*Directions for this task*
Beginning with the line that holds "The height and" and ending with the last line below, repeat each line exactly, leaving any pictures out.

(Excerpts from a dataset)
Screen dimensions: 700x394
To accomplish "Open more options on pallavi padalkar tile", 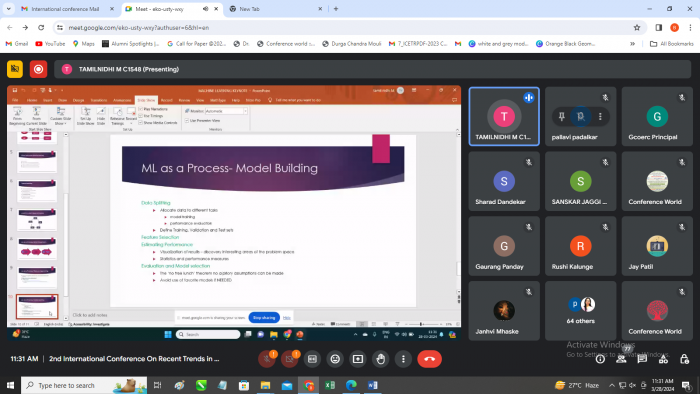I will coord(600,116).
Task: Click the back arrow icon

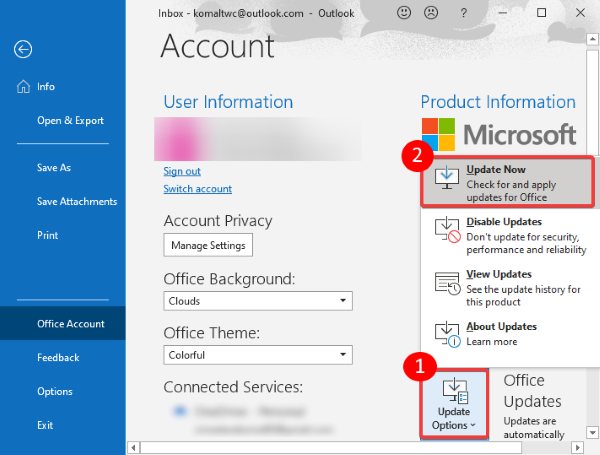Action: click(x=24, y=49)
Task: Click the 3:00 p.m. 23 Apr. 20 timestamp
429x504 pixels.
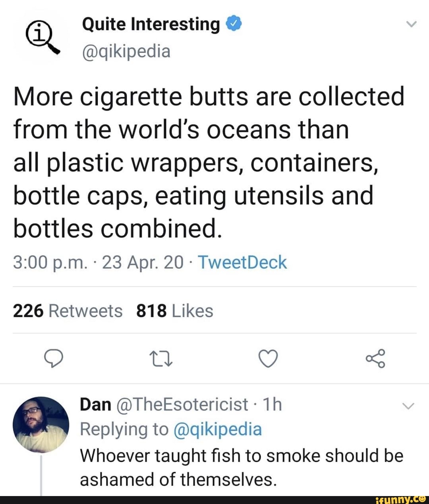Action: pos(98,262)

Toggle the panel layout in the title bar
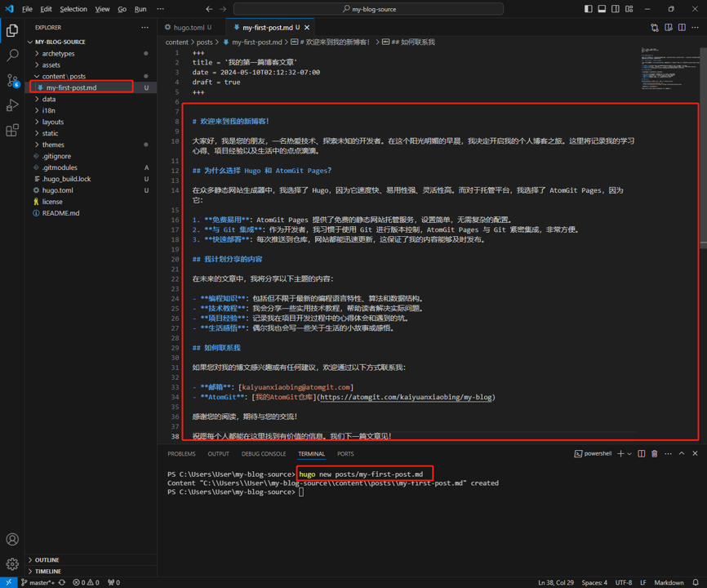click(601, 8)
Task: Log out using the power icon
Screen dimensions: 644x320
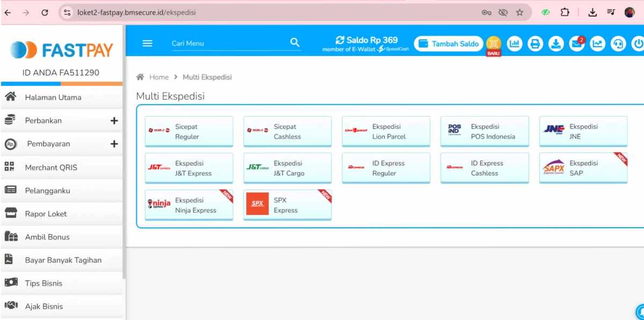Action: coord(639,43)
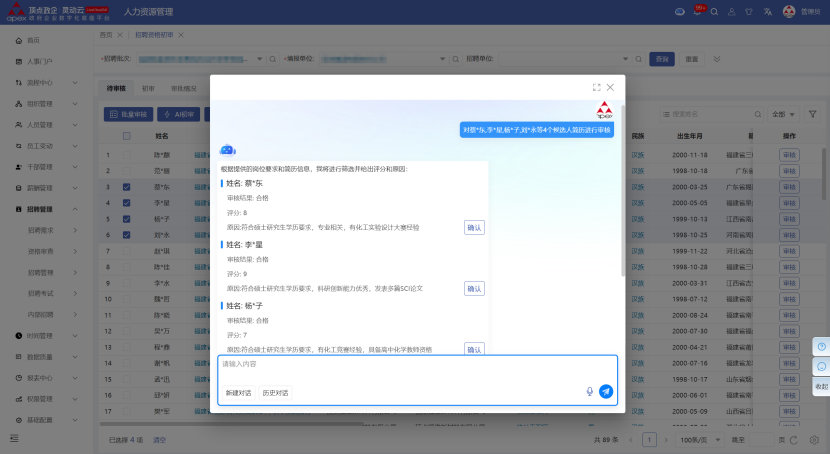Click the filter funnel icon above table

pos(812,114)
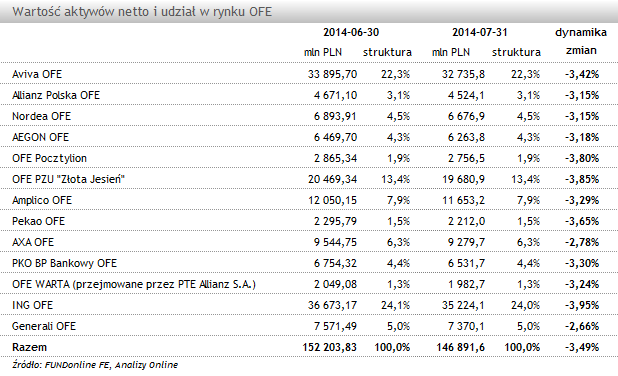Viewport: 618px width, 376px height.
Task: Click the Razem total value 152 203,83
Action: coord(329,347)
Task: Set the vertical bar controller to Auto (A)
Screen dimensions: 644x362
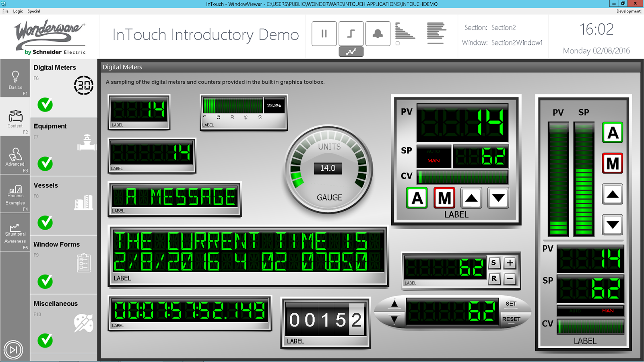Action: (x=612, y=133)
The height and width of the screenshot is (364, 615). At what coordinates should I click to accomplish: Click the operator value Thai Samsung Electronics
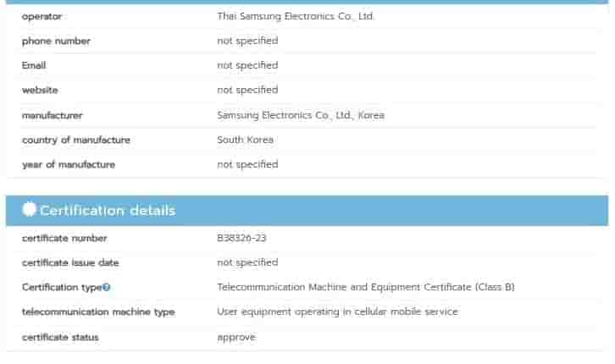pos(296,16)
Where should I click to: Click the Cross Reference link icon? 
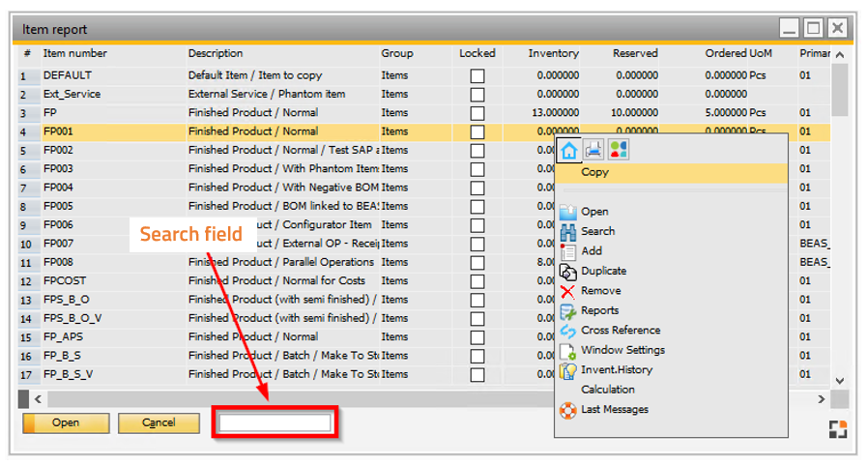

*Expected output*
The height and width of the screenshot is (364, 615). At what coordinates should I click to accomplish: Click the operator value Thai Samsung Electronics
pos(296,16)
Where should I click to: Click the Cross Reference link icon? 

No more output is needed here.